South Dakota’s legislature in recent years has served a laboratory for extreme conservative policies, and that has one Republican lawmaker in the state worried.
Among state Rep. Anne Hajek’s (R) concerns is a proposed bill that would allow businesses to deny service to same-sex couples.
“The media picks up on these bills and people think about moving to South Dakota and they say, ‘Oh, crazies are out there,” Hajek told television station KELO.
She called the legislation, currently being taken up in the state Senate, “scary.”
Hajek also wasn’t a fan of a bill that would have authorized elected officials to carry guns in public buildings. The House bill was rejected last week.

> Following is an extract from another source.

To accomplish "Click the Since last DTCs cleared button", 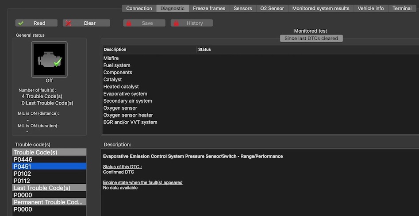I will click(311, 39).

“I think there is legislation brought with the purpose of having a lot of discussion and having people spent a lot of time on it. It’s frivolous, but it will keep us from doing the work we’re supposed to be doing,” Hajek said.
Such proposals are typical for the GOP-dominated legislature. State lawmakers passed legislation last year that extended what was already the longest abortion wait period in the country, as well as a bill to allow armed volunteers in schools. Each measure was signed into law by Gov. Dennis Daugaard (R).
(Above, a woman in Rapid City, S.D. rolls her shopping cart after an early autumn snowstorm pounded the state in October 2013.)